The surgery went as planned and under high resolution with facial nerve monitoring, the tumor was dissected out from the facial nerve. Subcuticular sutures were placed and wound closure done after hemostasis.
 

Postoperatively the facial nerve was normal as confirmed intraoperatively when 0.5mAmp was giving a good response. Her sweet smile was intact after surgery, as was promised to her!

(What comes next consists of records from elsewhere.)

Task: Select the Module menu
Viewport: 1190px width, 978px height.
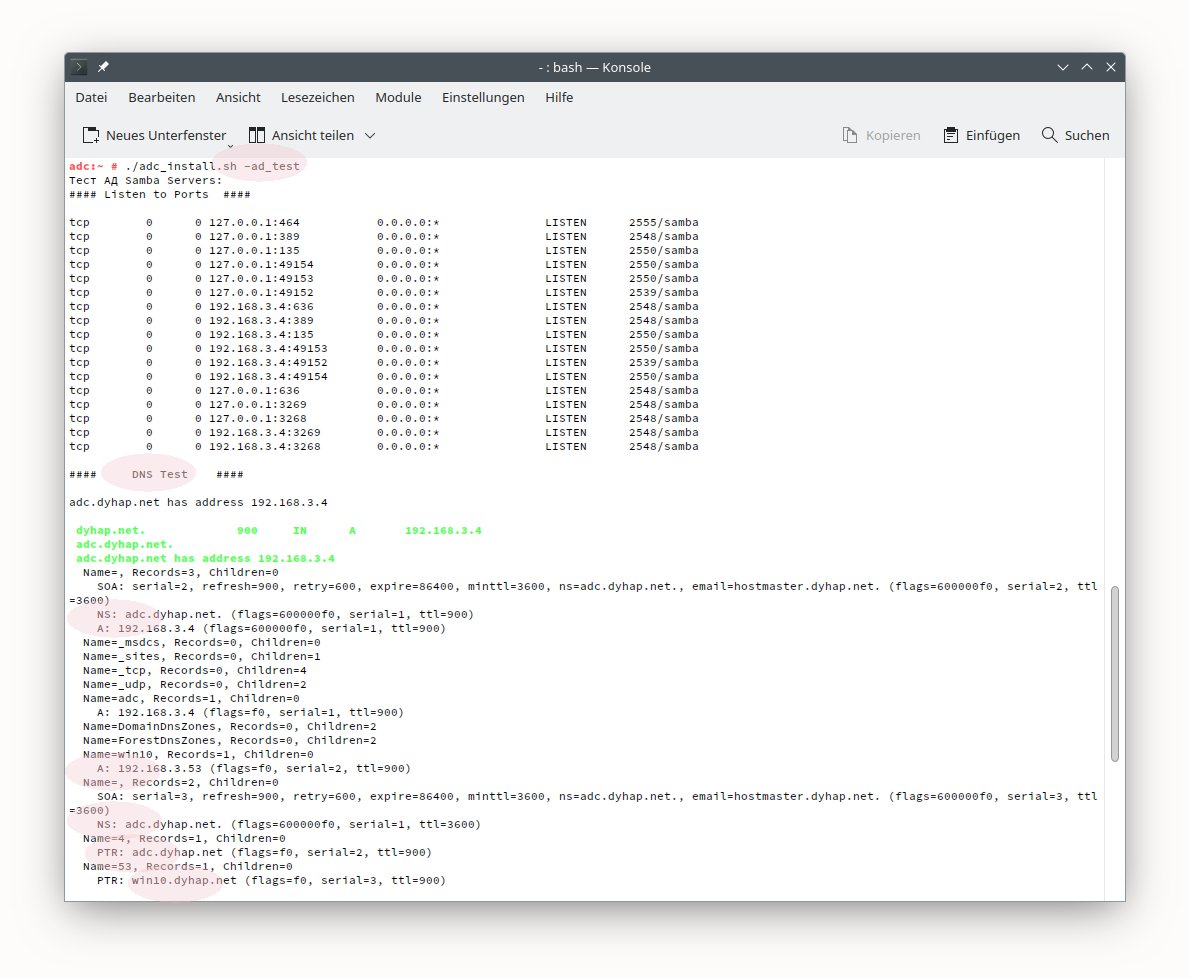Action: pos(398,97)
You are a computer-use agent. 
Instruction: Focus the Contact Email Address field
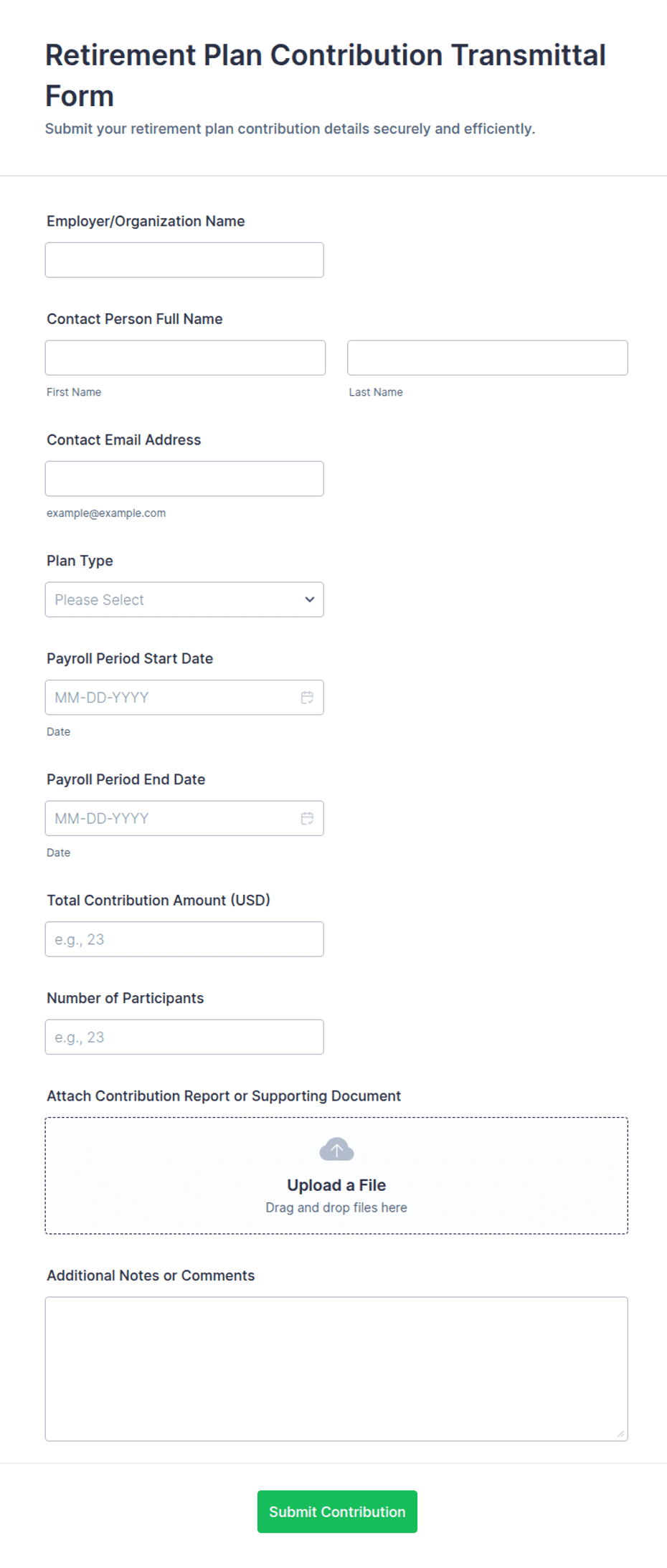click(184, 478)
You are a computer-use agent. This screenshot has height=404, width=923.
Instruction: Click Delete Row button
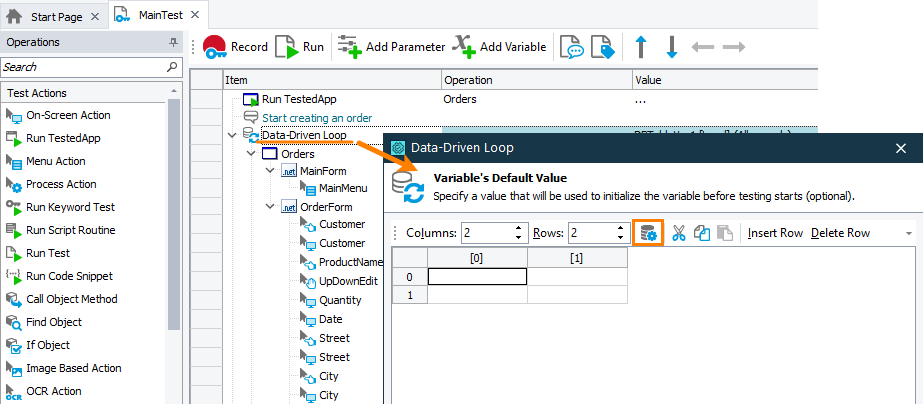click(x=840, y=233)
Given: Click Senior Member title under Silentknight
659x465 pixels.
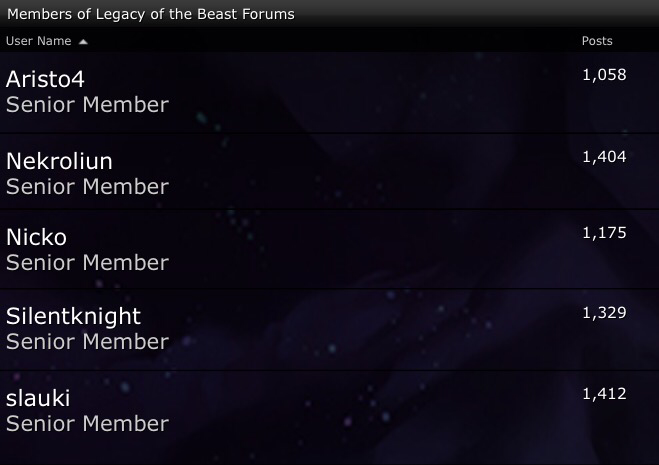Looking at the screenshot, I should coord(87,342).
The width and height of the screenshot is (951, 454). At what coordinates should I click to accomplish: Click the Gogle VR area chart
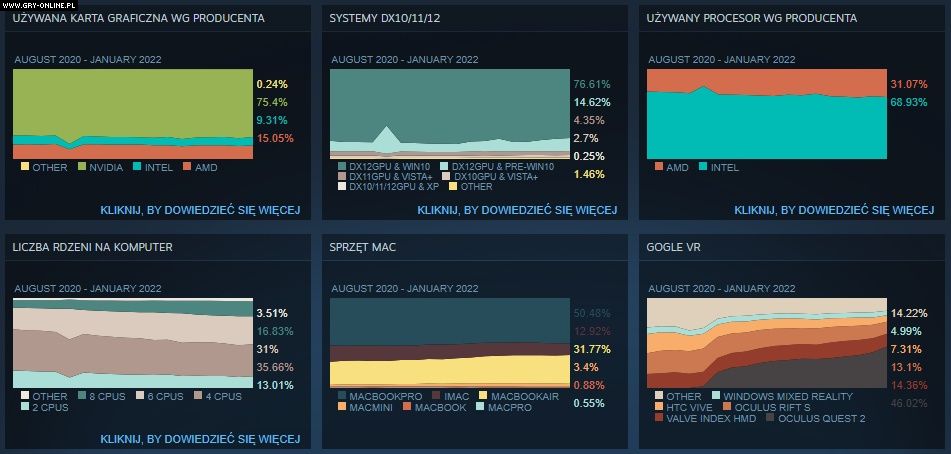tap(767, 340)
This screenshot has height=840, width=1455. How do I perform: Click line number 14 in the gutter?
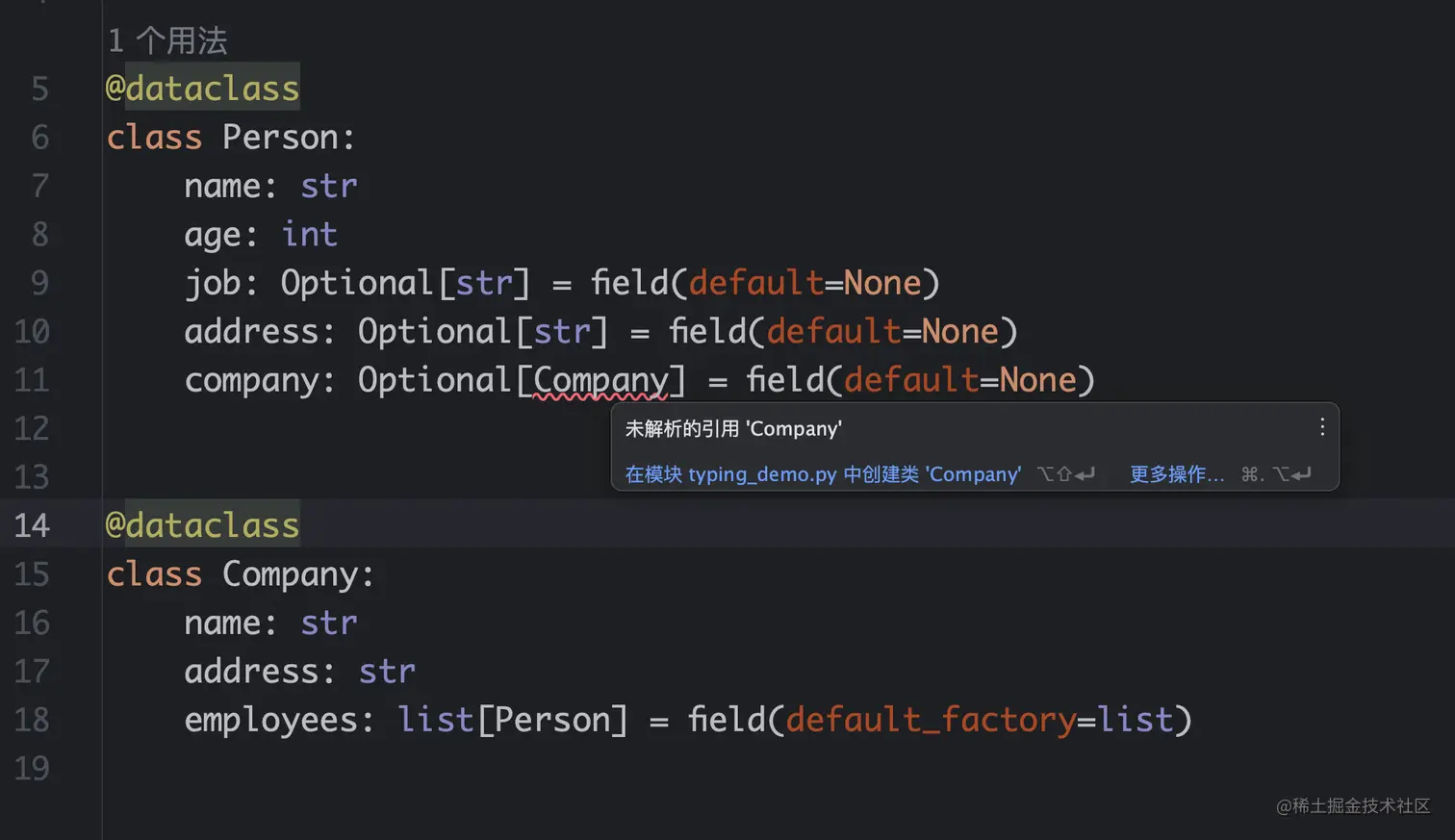click(x=32, y=525)
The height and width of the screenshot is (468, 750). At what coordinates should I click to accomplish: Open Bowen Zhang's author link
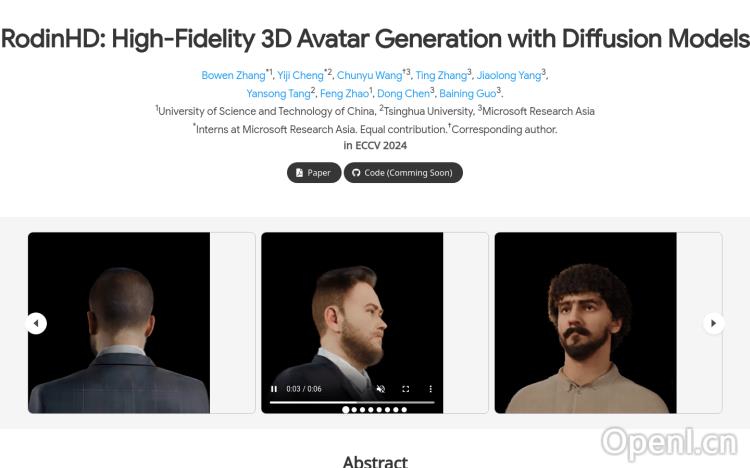pos(233,75)
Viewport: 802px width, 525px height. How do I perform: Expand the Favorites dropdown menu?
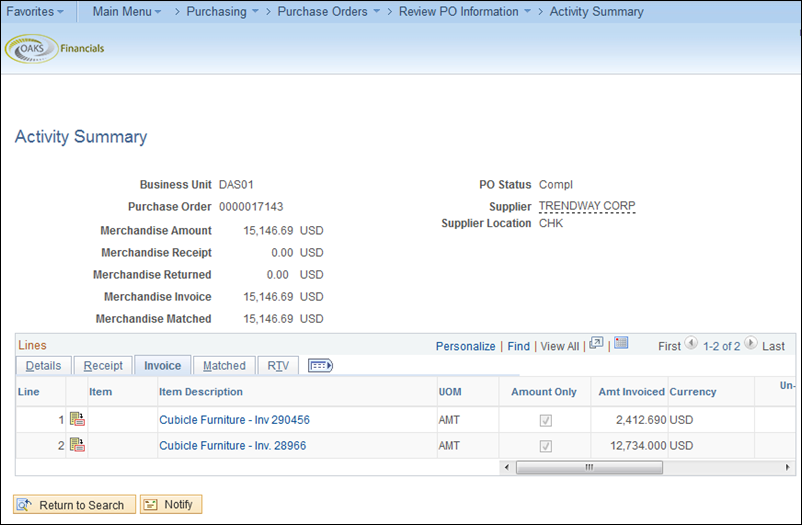[x=36, y=12]
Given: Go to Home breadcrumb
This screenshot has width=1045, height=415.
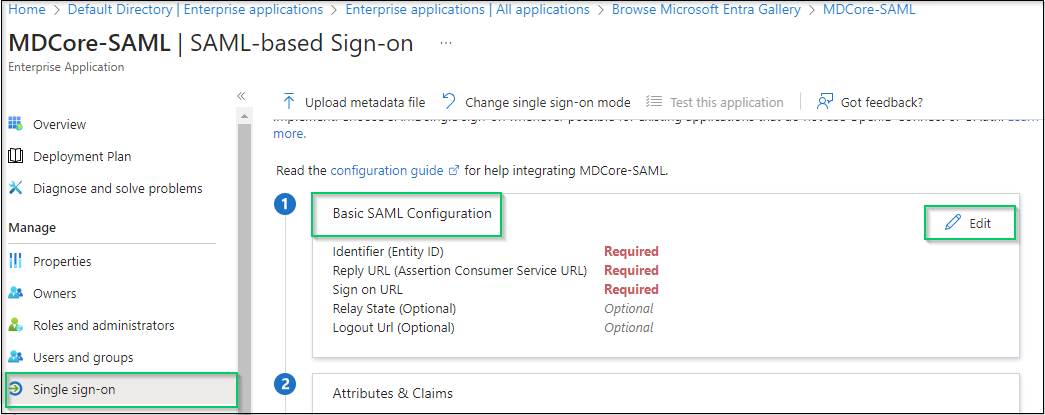Looking at the screenshot, I should (27, 9).
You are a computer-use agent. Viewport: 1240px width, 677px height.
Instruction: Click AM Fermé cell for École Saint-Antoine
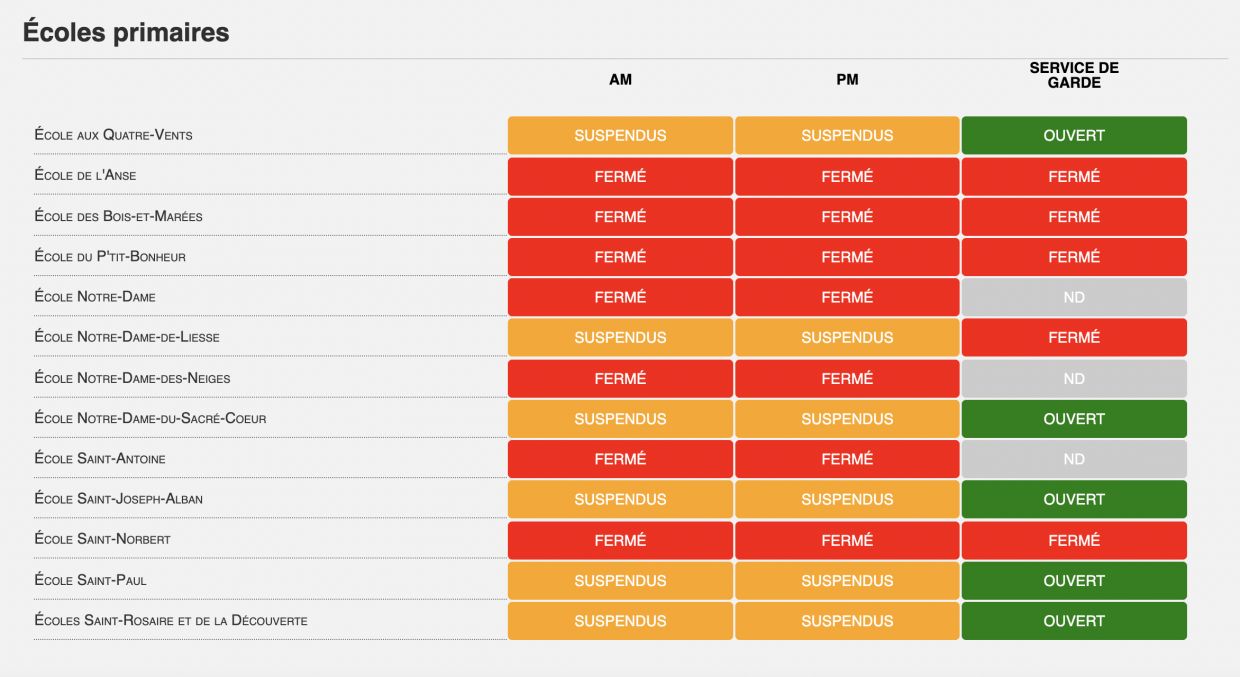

Translabyrinthine approach for Giant Vestibular schwannoma with simultaneous Ipsilateral OSIA implantation for hearing restoration

A 51-year-old male patient from Dubai presented with a one-year long history of nausea, vomiting and imbalance. The episode got precipitated following a minor RTA, and was associated with gradual loss of hearing with poor speech discrimination and tinnitus in the left side. MRI revealed a heterogeneously enhancing solid tumor of 3.69cmX2.99cmX3.52cm size with cystic areas in the left CPA. The tumor was seen widening the fundus of left IAM, which is a feature highly suggestive of vestibular schwannoma. A Translabyrinthine approach for excision of giant Vestibular Schwannoma was performed with simultaneous ipsilateral OSIA Implantation for hearing restoration. Post-surgery patient recovered well with a HB grade II facial paralysis. Upon switch on of the OSIA implant, the patient was able to hear normally with good speech discrimination, in both quiet and noisy environment.

CPA Epidermoid

A 22 years old male patient presented with intermittent episodes of giddiness, tinnitus and blockage in the left ear for six months. Otoendoscopy revealed intact TM. VII, IX, X, XI, XII cranial nerve examination was normal. Pure tone audiometry revealed bilateral hearing sensitivity within normal limits. MRI Brain and temporal bone with contrast showed well defined non-enhancing T1 hypointense and T2 predominant hyperintense diffusion restricting lesion in the  left CPA, suggestive of an epidermoid (22x27x22mm). Translabyrinthine approach for the excision of the CPA epidermoid with blind sac closure and BI300 4mm implant was placed on the mastoid occipital region. Postoperatively, the patient had HB grade II facial nerve paralysis with no intracranial complications. Histopathology was consistent with epidermoid.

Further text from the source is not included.